§ **Extrait à lire**
════════════════════
Université de Franche-Comté

Protection de l’enfance : considérer la notion de vulnérabilité

La protection de l’enfance dans nos sociétés sous-tend de pointer le doigt sur les mauvaises conditions de vie que les enfants subissent et sur les défaillances des familles dans lesquelles ils grandissent. Sans nier certaines réalités, étudier les situations au prisme de la vulnérabilité signifie les envisager sous un autre regard, prenant en compte les capacités des familles et considérant les environnements dans lesquels elles évoluent.

Cet éclairage fait l’objet de l’ouvrage Enfants et familles vulnérables en protection de l’enfance, codirigé par Michel Boutanquoi et Carl Lacharité, tous deux professeurs de psychologie, respectivement à l’université de Franche-Comté et à l’université Québec Trois-Rivières.

La vulnérabilité est une notion récente en sciences humaines et sociales, et à ce titre suscite un certain débat. Il est ici question de la « vulnérabilité fondamentale », celle qui, inhérente à la condition humaine, postule que l’individu est dépendant des autres, de leur présence, de leur attention, et que c’est précisément ce soutien bienveillant qui le conduira sur la voie de l’autonomie. Il est aussi question de la « vulnérabilité problématique », qui soumet à domination les personnes et les familles dont la parole ou le champ d’action sont réduits, par exemple parce qu’elles vivent dans la précarité ou sont mal intégrées à la société.
════════════════════
§ **Données brutes**
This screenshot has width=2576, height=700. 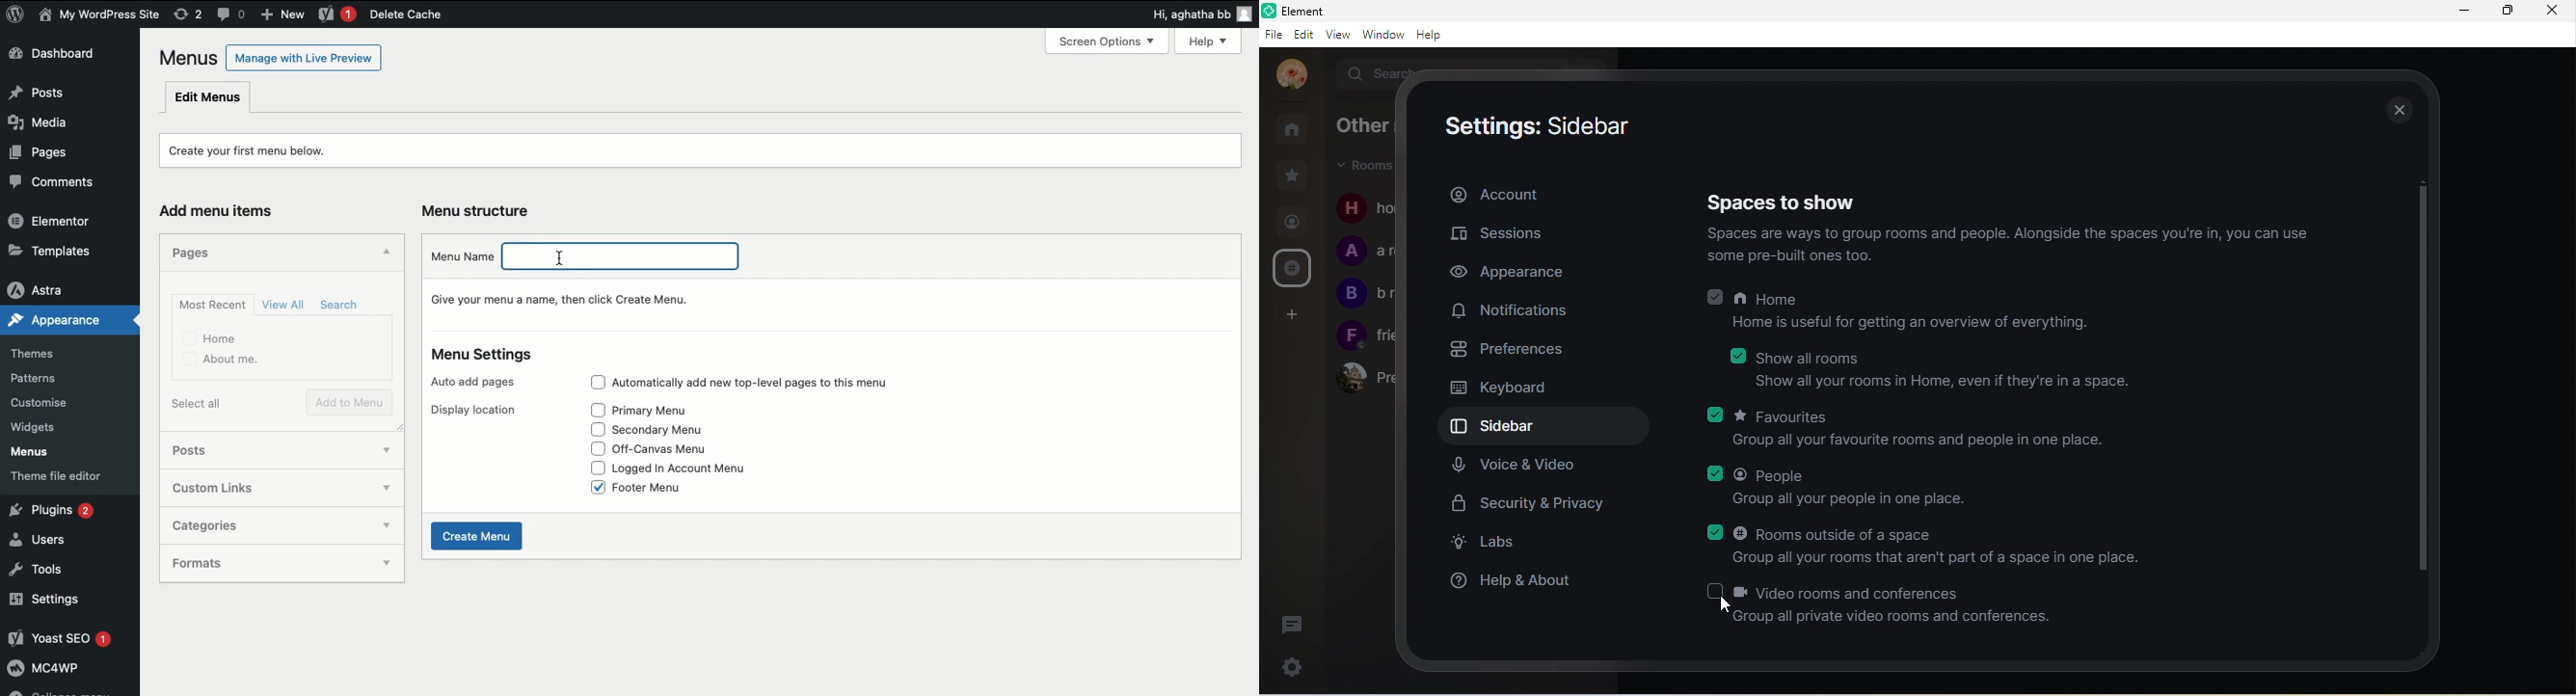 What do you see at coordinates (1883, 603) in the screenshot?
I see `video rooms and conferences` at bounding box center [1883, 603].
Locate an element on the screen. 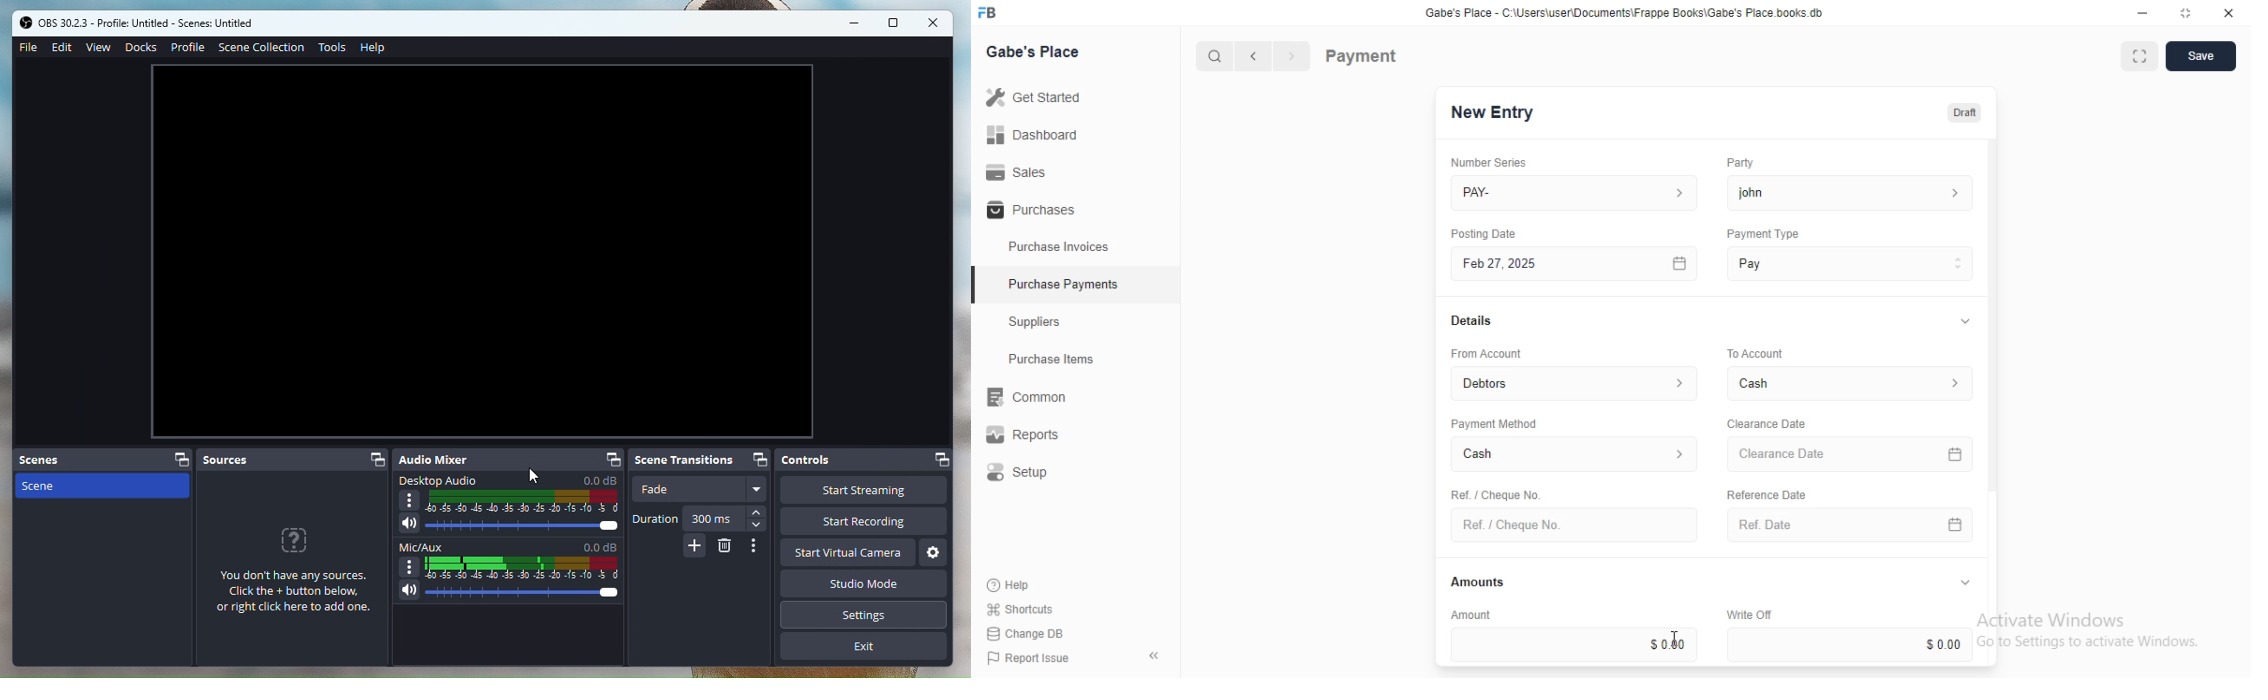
════════════════════
§ **Consigne 1**
Reproduisez le passage du texte sur la protection de l'enfance qui va de « La vulnérabilité est » jusqu'à « à la société. » inclus.
§ **Consigne 2**
D'après le texte sur la protection de l'enfance, dans quelles universités Michel Boutanquoi et Carl Lacharité sont-ils professeurs ?
§ **Consigne 3**
Rédigez la suite du texte sur la protection de l'enfance et la notion de vulnérabilité, à partir de sa dernière phrase.

§ **Réponse 1**
La vulnérabilité est une notion récente en sciences humaines et sociales, et à ce titre suscite un certain débat. Il est ici question de la « vulnérabilité fondamentale », celle qui, inhérente à la condition humaine, postule que l’individu est dépendant des autres, de leur présence, de leur attention, et que c’est précisément ce soutien bienveillant qui le conduira sur la voie de l’autonomie. Il est aussi question de la « vulnérabilité problématique », qui soumet à domination les personnes et les familles dont la parole ou le champ d’action sont réduits, par exemple parce qu’elles vivent dans la précarité ou sont mal intégrées à la société.

§ **Réponse 2**
Michel Boutanquoi est professeur à l'université de Franche-Comté et Carl Lacharité à l'université Québec Trois-Rivières.

§ **Réponse 3**
C’est partant de ces définitions que les auteurs suggèrent de s’emparer de la notion de vulnérabilité, non pas tant pour jauger une situation familiale difficile, voire dangereuse, mais comme « un moyen de repenser les fragilités, les liens, les solidarités et les démocraties », dans un contexte contemporain où la cohésion sociale peut faire défaut. Considérer la vulnérabilité sous ces angles de vue amène à inciter à la participation des enfants et des parents, afin qu’ils puissent devenir de vrais acteurs de la réflexion. Leur implication, telle qu’elle est aujourd’hui sollicitée dans la pratique pour tenter de résoudre les problèmes, les inscrit dans une relation de subordination vis-à-vis des professionnels de la protection de l’enfance, qui peut renforcer leur sentiment de ne pas avoir de contrôle sur leur vie et sur leur devenir. Si le propos des auteurs n’est en aucun cas de remettre en cause l’expertise et l’engagement de praticiens méritants, il suggère de prendre conscience de ce déséquilibre et de considérer les expériences vécues d’une manière qui permette aux enfants et aux parents de réfléchir, avec les professionnels, aux projets les concernant.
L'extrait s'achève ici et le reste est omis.